* _Data section_:

◆ ◆ ◆ ◆

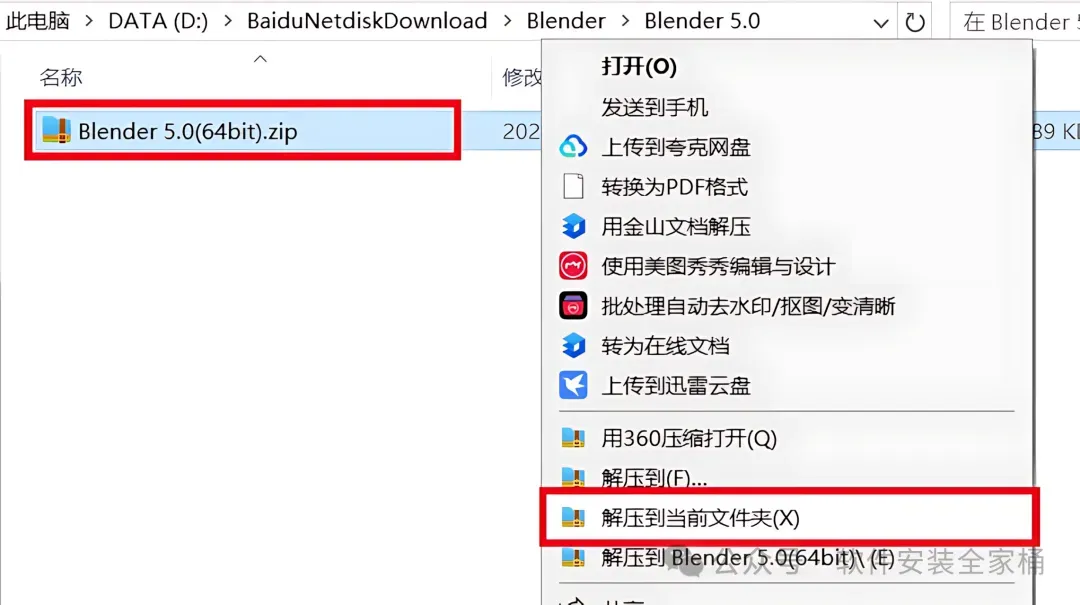Open the 此电脑 breadcrumb location
The image size is (1080, 605).
point(38,21)
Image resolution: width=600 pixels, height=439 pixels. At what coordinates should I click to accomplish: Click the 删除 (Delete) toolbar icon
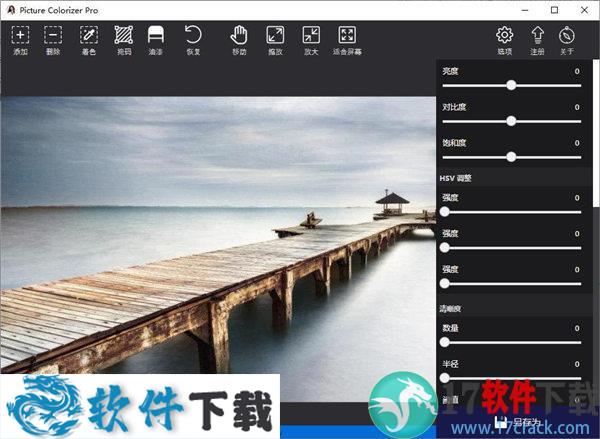click(x=53, y=36)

◆ ◆ ◆ ◆

* _Exercise instructions_:
Every picture stays out; reproduce exactly the lines from the one with "Image resolution: width=600" through the last line of the data above.

* _Written solution_:
Image resolution: width=600 pixels, height=439 pixels. At what coordinates should I click to accomplish: Click the 删除 (Delete) toolbar icon
click(x=53, y=36)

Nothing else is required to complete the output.